## [Problem statement]
Return the material below exactly, but only from the line with "Task: View Jim Stevens large profile picture" through the line with "Click Royal Blaregnies BC in calendar", and without its pictures.

## [Input material]
##########

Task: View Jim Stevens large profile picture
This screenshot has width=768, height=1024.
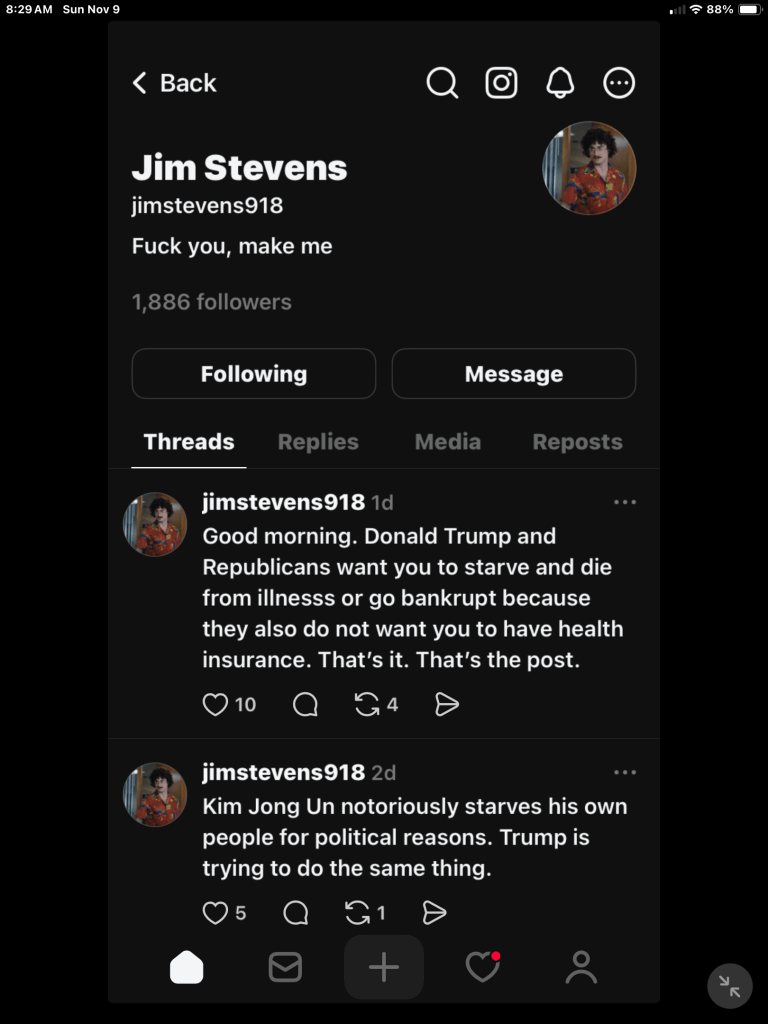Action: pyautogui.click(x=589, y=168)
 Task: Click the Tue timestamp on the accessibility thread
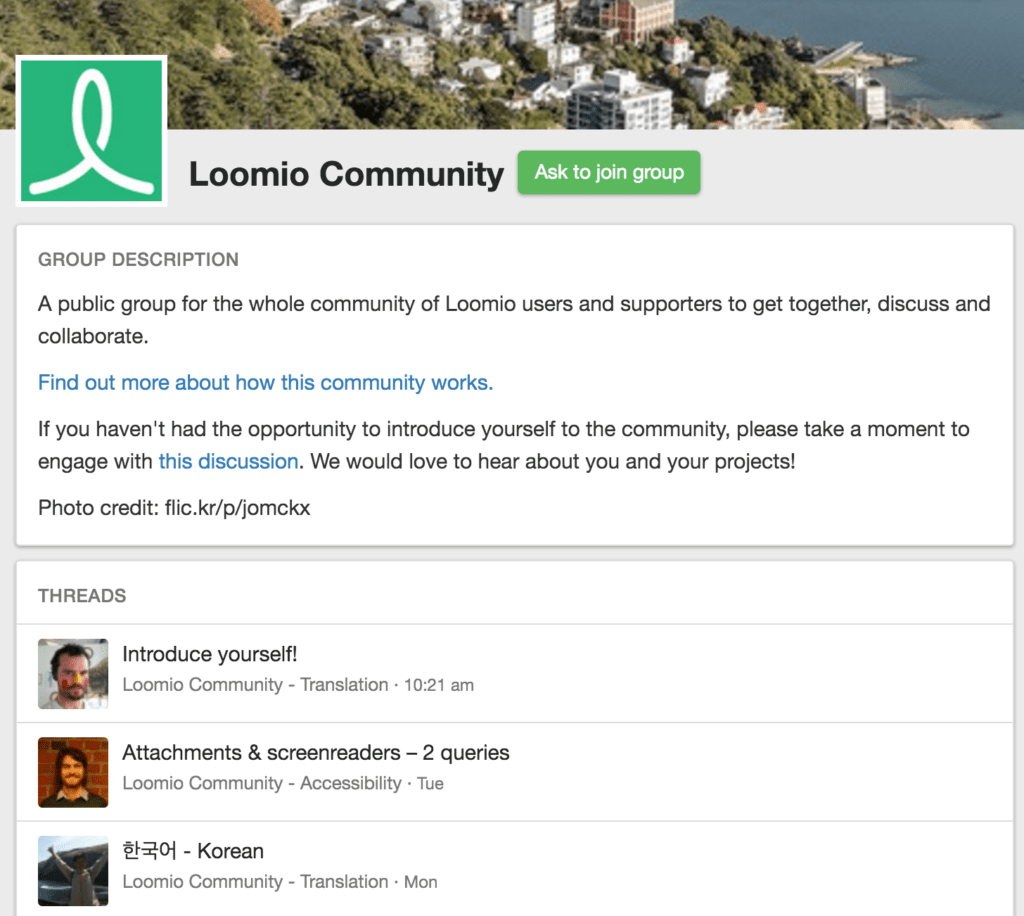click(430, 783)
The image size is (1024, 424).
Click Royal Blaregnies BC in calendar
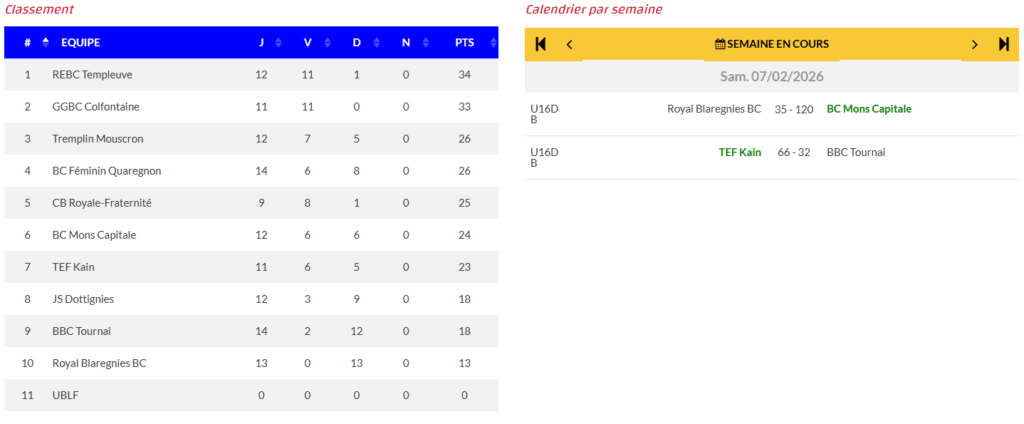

##########

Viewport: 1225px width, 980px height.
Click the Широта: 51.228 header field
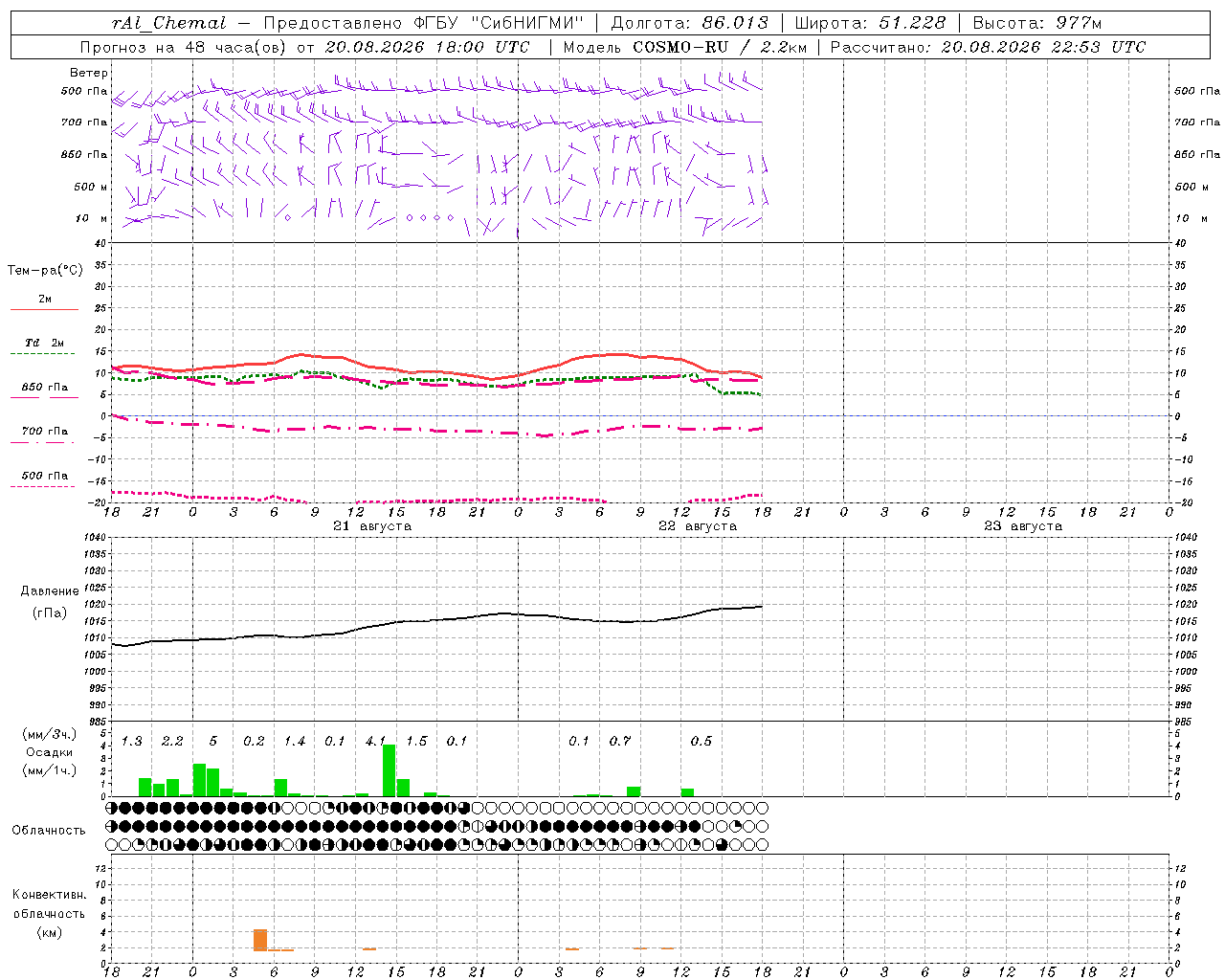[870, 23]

##########

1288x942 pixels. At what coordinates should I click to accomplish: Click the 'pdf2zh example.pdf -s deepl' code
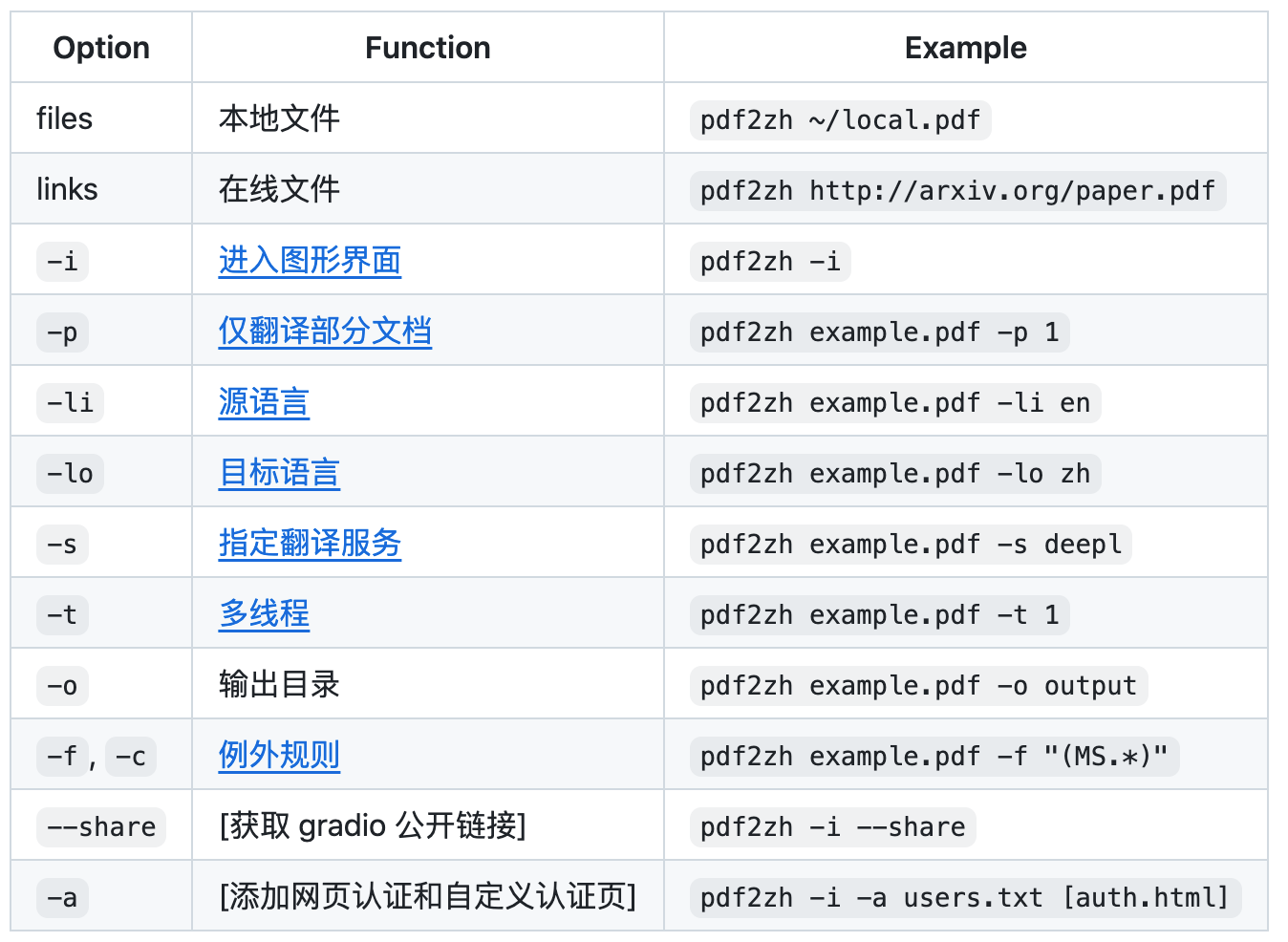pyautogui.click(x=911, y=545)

##########

## [Output]
Task: View Jim Stevens large profile picture
This screenshot has width=768, height=1024.
Action: pyautogui.click(x=589, y=168)
 Task: Click the Tue timestamp on the accessibility thread
click(430, 783)
The image size is (1024, 424).
Click Royal Blaregnies BC in calendar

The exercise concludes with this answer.